### Stored data
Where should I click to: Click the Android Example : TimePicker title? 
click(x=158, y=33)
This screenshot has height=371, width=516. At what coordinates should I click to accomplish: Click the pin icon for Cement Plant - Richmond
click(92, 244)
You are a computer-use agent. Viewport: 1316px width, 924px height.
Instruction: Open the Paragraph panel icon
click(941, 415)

* * *

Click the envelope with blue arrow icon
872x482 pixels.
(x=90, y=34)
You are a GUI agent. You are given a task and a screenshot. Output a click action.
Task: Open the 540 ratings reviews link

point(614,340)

### The problem
Which lines above contain the word "agent"? List them.

### Final answer
You are a computer-use agent. Viewport: 1316px width, 924px height.
You are a GUI agent. You are given a task and a screenshot. Output a click action.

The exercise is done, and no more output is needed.